[Start of Attachment]
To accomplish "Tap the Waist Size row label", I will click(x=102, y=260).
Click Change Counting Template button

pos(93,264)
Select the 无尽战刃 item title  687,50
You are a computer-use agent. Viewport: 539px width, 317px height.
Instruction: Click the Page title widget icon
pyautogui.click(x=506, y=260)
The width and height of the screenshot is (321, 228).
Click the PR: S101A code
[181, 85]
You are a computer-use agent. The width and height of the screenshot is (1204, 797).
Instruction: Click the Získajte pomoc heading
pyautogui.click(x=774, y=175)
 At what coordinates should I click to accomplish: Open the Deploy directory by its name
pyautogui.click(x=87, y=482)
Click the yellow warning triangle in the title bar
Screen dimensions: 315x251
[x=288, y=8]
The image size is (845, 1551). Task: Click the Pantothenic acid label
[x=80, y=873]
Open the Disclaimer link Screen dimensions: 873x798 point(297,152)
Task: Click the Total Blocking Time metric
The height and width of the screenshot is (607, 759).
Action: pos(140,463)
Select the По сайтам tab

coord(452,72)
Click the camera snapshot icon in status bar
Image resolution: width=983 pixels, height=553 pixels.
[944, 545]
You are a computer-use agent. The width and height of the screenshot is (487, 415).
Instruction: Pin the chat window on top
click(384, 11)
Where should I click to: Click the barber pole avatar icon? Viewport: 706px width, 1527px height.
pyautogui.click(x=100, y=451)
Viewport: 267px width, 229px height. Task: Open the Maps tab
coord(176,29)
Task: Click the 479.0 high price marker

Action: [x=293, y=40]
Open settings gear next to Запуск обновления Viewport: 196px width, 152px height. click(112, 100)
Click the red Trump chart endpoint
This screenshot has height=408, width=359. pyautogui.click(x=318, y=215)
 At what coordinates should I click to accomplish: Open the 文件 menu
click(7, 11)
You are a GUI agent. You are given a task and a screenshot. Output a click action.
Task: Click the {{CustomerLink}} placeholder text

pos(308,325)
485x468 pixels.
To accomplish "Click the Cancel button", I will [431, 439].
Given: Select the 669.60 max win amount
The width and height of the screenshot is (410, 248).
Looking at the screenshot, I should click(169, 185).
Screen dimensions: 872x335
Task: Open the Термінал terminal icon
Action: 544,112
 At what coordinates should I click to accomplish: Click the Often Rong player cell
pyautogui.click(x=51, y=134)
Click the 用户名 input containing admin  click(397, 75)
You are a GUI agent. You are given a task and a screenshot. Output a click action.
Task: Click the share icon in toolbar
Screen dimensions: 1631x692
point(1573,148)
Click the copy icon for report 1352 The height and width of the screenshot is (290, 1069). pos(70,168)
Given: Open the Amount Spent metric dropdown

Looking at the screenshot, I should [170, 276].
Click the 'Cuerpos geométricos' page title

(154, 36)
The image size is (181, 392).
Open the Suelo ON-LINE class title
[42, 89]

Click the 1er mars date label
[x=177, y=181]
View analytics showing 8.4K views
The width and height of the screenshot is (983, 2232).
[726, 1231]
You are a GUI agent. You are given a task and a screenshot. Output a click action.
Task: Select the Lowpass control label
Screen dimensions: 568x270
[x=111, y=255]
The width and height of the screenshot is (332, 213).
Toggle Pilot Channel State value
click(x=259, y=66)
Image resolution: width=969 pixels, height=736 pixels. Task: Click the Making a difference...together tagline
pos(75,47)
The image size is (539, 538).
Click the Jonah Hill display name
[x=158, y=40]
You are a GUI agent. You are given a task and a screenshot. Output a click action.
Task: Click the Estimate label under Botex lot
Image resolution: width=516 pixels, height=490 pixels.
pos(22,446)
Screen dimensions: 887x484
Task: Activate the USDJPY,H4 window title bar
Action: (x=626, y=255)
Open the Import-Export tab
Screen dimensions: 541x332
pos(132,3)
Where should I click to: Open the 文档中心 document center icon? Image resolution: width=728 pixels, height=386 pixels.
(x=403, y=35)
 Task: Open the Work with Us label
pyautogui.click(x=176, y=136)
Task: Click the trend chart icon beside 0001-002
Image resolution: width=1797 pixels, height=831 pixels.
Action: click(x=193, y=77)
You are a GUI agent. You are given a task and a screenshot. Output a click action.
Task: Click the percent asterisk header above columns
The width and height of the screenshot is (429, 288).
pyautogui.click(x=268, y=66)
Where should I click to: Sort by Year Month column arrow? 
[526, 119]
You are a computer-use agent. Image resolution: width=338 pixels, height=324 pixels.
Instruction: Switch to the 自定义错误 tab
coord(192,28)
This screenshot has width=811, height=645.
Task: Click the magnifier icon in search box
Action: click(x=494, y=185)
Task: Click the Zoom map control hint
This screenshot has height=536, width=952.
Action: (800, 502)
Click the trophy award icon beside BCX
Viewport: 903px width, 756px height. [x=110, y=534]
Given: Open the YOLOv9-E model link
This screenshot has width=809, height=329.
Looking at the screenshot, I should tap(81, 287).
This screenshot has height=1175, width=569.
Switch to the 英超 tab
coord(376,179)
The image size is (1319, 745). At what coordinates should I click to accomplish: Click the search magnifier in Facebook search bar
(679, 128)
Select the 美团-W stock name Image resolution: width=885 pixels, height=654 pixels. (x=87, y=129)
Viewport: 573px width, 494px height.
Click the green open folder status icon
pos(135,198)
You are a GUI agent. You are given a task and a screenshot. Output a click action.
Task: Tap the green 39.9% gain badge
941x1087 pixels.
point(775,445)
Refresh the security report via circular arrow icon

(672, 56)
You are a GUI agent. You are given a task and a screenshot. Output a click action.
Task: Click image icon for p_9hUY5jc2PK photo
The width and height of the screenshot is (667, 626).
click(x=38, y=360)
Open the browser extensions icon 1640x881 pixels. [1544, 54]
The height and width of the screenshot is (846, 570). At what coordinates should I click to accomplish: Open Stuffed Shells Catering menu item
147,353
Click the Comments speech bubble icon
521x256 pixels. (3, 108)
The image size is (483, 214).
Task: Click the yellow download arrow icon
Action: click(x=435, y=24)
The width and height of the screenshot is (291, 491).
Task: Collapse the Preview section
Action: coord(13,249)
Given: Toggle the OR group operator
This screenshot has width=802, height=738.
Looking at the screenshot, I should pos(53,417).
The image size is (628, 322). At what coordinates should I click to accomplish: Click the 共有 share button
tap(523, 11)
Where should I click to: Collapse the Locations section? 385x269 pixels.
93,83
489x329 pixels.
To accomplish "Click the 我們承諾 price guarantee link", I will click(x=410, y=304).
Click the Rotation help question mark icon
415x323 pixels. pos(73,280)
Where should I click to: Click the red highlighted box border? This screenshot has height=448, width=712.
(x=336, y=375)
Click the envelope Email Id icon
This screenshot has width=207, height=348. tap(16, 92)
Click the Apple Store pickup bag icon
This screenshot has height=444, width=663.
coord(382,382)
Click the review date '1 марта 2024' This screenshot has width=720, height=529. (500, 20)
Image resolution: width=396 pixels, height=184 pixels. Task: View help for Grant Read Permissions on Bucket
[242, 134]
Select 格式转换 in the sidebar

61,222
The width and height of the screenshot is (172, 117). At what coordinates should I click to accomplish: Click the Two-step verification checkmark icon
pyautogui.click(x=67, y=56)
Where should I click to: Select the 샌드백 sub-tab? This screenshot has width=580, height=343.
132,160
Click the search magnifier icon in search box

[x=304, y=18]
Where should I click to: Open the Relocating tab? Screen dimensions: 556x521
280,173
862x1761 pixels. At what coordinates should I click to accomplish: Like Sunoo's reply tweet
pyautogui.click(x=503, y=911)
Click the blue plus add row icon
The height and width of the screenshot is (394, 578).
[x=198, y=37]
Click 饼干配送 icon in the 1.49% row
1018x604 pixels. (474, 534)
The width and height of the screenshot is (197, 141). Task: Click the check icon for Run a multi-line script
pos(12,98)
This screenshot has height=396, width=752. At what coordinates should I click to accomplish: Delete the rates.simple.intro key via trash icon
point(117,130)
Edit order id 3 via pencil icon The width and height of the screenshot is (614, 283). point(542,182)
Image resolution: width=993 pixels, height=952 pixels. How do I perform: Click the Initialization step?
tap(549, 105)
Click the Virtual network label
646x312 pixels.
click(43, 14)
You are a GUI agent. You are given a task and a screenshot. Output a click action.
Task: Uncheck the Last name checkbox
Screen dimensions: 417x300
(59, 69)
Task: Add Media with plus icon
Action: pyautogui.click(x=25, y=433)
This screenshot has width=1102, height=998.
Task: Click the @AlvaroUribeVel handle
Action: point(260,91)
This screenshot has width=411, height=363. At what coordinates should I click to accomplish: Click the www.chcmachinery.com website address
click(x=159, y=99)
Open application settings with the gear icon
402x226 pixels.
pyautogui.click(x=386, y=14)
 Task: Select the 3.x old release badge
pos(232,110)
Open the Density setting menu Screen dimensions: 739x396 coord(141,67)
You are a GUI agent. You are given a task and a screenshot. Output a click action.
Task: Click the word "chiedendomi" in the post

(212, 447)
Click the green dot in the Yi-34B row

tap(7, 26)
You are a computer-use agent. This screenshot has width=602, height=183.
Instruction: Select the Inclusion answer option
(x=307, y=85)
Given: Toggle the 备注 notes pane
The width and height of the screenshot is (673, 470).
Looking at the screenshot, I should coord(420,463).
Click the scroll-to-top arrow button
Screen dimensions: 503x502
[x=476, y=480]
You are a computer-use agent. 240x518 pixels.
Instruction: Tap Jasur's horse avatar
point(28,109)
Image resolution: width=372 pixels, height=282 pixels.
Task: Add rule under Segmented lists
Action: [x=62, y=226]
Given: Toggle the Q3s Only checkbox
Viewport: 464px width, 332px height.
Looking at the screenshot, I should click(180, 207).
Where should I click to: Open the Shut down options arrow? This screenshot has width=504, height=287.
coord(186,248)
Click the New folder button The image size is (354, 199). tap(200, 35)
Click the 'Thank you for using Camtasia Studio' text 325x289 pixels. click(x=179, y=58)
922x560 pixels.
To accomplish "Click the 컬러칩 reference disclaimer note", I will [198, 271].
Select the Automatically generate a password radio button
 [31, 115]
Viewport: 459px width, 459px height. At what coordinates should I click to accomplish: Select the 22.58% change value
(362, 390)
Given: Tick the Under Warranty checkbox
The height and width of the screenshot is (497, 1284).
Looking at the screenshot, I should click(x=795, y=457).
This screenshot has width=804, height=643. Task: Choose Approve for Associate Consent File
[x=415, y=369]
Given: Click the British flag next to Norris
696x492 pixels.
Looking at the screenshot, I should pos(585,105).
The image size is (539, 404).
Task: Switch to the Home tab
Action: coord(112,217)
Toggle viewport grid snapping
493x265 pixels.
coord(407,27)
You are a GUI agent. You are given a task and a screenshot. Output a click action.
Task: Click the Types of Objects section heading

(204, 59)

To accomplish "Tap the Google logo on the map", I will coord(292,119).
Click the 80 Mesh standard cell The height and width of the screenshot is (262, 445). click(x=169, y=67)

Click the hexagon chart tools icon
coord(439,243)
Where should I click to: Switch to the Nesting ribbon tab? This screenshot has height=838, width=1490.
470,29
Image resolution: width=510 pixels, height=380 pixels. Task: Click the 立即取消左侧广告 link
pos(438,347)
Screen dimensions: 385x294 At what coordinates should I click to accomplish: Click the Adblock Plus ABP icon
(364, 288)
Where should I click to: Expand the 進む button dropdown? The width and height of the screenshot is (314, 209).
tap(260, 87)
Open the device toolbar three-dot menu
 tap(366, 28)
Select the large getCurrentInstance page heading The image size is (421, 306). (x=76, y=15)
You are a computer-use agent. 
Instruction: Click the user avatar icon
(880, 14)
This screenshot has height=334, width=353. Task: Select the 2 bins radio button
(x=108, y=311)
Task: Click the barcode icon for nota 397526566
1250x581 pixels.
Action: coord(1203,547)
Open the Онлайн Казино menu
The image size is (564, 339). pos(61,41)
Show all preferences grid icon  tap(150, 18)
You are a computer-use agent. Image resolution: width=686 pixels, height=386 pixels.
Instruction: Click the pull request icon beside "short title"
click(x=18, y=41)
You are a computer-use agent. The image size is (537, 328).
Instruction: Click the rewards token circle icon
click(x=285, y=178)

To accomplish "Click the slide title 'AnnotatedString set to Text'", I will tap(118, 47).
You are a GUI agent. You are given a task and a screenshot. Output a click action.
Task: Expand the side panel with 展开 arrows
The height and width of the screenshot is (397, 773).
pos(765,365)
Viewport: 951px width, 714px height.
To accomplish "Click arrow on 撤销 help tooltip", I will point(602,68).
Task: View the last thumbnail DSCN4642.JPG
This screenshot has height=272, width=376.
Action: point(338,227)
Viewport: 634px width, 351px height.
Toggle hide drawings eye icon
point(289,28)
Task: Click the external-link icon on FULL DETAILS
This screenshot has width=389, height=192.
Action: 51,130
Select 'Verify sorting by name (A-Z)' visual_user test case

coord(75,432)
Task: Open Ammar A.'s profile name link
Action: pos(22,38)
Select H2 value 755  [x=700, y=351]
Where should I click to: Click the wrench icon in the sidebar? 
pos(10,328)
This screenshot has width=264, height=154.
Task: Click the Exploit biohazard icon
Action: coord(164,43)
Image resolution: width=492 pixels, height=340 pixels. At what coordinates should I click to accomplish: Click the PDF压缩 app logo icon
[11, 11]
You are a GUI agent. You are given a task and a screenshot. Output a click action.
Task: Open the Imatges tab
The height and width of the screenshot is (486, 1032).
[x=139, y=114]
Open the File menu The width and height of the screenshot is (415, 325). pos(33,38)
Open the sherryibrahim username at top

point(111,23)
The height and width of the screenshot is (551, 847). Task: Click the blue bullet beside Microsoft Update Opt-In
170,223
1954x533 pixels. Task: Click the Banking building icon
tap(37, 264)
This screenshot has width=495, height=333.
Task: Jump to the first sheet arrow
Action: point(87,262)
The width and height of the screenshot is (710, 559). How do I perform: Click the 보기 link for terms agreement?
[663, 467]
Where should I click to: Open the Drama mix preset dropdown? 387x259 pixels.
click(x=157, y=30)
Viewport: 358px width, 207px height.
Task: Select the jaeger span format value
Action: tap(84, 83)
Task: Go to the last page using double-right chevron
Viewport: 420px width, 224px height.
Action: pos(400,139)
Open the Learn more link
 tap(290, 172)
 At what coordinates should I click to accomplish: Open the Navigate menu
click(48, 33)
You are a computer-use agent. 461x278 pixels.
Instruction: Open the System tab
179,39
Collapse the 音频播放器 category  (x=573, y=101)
[End of Attachment]
Brief: Out of the preceding entries, pull every line containing the string "checkbox".

Solution to the problem:
Task: Uncheck the Last name checkbox
Given: Toggle the Q3s Only checkbox
Given: Tick the Under Warranty checkbox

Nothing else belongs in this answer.